Render the records below as a JSON list of strings, one string per line and no entries for blank lines, starting from the first line and stopping after the line that contains "pos(99,156)".
· · · · ·
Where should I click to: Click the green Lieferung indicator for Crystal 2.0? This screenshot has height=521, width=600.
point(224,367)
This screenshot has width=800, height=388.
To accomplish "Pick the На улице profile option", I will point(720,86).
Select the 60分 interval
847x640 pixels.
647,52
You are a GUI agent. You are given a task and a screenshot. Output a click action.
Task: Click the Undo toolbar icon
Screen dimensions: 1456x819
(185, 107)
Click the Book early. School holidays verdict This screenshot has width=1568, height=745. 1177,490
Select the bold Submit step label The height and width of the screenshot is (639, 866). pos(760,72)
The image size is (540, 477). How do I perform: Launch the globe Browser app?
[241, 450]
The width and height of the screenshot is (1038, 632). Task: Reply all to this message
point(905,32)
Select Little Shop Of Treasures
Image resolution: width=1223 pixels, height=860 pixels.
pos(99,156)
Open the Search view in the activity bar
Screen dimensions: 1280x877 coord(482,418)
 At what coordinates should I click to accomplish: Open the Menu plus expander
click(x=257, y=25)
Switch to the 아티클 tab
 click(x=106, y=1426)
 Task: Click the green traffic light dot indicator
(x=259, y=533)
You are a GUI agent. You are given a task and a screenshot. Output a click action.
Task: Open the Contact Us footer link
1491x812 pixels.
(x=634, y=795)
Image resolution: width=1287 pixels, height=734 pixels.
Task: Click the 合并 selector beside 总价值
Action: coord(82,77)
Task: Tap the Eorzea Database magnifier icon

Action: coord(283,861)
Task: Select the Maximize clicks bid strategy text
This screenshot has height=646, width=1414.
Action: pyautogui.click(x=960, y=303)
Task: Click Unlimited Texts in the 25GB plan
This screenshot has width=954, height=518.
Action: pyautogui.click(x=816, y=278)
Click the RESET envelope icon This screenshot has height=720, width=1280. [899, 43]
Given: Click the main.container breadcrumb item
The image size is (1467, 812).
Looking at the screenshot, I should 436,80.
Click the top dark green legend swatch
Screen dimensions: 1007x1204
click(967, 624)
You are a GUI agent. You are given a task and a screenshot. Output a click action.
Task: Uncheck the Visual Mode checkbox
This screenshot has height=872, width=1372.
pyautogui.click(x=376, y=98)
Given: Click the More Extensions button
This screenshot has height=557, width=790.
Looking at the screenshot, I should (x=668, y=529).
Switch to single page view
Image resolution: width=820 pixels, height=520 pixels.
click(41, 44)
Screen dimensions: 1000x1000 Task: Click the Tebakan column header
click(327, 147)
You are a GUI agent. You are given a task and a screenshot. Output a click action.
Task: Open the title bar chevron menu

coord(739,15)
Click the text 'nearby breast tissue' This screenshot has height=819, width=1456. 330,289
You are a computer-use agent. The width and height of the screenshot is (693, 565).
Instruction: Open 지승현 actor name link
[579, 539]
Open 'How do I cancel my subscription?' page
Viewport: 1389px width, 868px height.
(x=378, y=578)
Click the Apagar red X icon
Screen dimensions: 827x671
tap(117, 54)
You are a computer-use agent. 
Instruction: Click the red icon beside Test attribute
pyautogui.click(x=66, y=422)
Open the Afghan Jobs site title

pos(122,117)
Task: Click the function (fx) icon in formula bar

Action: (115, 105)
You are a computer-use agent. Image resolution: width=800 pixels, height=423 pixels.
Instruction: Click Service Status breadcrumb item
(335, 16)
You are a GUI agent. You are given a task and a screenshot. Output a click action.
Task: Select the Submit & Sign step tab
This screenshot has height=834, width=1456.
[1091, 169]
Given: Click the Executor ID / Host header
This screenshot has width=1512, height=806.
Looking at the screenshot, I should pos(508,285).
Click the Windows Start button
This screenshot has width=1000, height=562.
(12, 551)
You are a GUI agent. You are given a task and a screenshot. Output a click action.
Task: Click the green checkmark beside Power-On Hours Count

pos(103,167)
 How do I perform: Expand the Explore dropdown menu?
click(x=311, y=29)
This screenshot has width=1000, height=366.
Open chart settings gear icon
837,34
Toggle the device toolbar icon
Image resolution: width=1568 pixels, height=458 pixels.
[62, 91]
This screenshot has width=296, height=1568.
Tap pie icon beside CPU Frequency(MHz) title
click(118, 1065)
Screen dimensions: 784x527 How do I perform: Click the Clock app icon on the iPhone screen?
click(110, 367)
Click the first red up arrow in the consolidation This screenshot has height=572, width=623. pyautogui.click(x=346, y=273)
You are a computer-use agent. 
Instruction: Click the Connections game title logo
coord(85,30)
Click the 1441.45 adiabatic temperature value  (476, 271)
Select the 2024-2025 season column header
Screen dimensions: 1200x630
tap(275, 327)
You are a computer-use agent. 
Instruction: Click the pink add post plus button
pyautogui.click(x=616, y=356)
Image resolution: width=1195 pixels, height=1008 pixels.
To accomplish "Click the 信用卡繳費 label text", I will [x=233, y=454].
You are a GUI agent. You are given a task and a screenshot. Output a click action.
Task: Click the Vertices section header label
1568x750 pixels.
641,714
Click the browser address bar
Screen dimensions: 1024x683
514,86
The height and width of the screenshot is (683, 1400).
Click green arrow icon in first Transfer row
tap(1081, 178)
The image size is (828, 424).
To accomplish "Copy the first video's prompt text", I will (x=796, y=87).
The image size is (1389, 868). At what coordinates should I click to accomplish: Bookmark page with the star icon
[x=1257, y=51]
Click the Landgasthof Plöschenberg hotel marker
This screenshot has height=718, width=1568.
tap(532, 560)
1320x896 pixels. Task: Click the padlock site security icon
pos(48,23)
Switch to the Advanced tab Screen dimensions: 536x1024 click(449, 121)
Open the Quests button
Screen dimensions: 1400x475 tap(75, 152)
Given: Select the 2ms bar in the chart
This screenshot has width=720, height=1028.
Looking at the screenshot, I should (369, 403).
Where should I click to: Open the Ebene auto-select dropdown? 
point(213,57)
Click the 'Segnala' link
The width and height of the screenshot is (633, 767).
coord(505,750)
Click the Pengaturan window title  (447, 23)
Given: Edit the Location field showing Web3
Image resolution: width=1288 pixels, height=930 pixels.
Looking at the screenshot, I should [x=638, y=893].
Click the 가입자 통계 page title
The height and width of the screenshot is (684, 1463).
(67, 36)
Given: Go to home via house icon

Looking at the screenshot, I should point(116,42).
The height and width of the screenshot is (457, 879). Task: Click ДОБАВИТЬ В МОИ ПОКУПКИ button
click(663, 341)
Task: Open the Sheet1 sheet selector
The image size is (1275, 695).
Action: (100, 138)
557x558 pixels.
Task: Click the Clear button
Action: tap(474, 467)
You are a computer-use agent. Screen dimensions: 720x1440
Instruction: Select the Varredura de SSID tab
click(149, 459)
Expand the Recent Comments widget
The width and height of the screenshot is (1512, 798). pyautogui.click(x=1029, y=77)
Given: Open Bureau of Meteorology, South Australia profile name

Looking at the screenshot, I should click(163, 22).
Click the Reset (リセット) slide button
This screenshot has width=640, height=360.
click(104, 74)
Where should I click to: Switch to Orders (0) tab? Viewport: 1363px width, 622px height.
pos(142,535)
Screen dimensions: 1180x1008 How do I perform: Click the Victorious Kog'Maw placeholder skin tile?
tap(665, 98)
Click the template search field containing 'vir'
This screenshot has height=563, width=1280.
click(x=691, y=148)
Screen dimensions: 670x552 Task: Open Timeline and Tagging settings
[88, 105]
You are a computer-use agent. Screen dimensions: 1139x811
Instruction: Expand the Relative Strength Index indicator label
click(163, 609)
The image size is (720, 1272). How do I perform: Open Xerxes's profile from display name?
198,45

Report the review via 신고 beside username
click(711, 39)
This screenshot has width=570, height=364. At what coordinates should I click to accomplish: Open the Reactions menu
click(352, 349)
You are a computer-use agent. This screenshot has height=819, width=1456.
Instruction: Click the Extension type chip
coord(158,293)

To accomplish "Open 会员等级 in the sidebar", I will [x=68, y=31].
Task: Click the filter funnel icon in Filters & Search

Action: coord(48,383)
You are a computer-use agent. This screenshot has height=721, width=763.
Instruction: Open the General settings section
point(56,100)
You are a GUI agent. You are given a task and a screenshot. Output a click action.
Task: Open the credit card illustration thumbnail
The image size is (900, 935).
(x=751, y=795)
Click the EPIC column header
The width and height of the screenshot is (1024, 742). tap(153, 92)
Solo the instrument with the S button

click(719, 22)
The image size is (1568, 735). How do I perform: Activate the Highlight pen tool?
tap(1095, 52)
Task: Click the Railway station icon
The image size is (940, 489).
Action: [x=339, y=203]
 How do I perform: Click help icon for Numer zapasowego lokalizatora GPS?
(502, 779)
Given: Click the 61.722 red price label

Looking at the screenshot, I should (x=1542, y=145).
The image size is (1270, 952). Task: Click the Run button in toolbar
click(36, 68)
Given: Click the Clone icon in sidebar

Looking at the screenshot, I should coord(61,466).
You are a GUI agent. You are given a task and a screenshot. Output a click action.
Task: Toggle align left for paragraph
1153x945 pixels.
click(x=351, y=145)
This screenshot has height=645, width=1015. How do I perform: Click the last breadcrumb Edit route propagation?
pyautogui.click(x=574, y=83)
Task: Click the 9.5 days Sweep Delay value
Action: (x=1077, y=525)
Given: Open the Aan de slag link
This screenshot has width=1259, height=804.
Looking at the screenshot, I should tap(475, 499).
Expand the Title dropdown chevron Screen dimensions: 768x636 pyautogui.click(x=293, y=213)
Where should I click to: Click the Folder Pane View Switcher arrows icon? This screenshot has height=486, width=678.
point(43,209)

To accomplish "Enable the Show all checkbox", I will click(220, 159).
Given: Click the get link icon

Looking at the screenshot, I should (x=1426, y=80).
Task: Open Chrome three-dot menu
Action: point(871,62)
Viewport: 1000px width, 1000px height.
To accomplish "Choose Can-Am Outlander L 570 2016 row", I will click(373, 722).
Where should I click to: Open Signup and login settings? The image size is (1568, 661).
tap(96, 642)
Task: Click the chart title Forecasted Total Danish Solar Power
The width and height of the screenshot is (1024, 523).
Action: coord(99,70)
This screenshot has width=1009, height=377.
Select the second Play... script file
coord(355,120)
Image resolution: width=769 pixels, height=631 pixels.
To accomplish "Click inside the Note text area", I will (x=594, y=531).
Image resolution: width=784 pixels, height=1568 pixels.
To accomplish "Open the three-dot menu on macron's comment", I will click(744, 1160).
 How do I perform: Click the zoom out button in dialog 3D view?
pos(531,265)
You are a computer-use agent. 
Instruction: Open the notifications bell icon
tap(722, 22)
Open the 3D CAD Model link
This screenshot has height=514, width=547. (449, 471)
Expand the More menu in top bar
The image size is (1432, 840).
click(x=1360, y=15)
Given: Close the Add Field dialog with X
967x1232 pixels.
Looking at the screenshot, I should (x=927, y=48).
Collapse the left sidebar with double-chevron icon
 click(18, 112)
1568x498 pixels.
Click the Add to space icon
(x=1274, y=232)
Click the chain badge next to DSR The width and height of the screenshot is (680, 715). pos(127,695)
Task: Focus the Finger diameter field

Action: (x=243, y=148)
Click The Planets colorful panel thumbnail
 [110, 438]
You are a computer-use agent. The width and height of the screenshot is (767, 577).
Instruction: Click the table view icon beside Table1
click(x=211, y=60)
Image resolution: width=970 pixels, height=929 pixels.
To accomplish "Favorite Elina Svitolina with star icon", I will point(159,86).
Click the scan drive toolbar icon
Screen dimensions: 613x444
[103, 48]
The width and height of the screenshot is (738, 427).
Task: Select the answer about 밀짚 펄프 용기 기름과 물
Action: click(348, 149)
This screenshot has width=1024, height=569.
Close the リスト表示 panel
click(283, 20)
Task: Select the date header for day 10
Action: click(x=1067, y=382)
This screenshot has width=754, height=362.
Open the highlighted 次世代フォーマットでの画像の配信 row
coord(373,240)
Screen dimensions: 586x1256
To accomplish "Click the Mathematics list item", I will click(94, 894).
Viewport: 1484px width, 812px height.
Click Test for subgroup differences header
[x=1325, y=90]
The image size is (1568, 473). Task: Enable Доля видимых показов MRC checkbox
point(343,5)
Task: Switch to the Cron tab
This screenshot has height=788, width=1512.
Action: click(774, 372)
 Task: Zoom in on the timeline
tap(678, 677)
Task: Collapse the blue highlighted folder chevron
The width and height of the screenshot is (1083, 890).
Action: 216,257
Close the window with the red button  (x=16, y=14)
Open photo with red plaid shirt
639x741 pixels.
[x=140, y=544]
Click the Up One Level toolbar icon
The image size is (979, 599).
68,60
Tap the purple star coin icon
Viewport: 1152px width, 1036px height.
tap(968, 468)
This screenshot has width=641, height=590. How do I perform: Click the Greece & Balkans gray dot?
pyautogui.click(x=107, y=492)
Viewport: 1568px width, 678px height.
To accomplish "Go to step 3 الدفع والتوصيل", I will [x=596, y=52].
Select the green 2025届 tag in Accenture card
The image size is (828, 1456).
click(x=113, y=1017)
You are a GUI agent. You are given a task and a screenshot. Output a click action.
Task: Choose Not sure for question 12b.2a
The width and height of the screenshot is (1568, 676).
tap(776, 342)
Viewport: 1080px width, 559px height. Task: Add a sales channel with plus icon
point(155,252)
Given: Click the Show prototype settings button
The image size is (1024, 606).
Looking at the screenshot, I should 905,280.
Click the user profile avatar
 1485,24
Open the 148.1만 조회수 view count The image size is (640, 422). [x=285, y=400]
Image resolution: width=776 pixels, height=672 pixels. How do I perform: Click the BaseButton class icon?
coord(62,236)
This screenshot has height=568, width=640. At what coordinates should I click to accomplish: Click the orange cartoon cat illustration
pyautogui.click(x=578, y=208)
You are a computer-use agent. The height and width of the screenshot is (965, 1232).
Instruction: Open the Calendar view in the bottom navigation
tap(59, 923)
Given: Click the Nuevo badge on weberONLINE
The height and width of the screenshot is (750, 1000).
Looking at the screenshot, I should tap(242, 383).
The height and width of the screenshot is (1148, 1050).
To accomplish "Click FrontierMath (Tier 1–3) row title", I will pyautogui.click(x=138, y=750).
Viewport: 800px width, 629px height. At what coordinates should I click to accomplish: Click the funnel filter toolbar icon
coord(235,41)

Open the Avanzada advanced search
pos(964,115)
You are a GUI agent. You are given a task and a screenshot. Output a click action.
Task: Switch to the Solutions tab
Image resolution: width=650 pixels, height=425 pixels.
· · · · ·
> THE REPLY
[
  "Where should I click to: Click the green Lieferung indicator for Crystal 2.0? This screenshot has height=521, width=600.",
  "point(224,367)",
  "This screenshot has width=800, height=388.",
  "To accomplish \"Pick the На улице profile option\", I will point(720,86).",
  "Select the 60分 interval",
  "847x640 pixels.",
  "647,52",
  "You are a GUI agent. You are given a task and a screenshot. Output a click action.",
  "Task: Click the Undo toolbar icon",
  "Screen dimensions: 1456x819",
  "(185, 107)",
  "Click the Book early. School holidays verdict This screenshot has width=1568, height=745. 1177,490",
  "Select the bold Submit step label The height and width of the screenshot is (639, 866). pos(760,72)",
  "The image size is (540, 477). How do I perform: Launch the globe Browser app?",
  "[241, 450]",
  "The width and height of the screenshot is (1038, 632). Task: Reply all to this message",
  "point(905,32)",
  "Select Little Shop Of Treasures",
  "Image resolution: width=1223 pixels, height=860 pixels.",
  "pos(99,156)"
]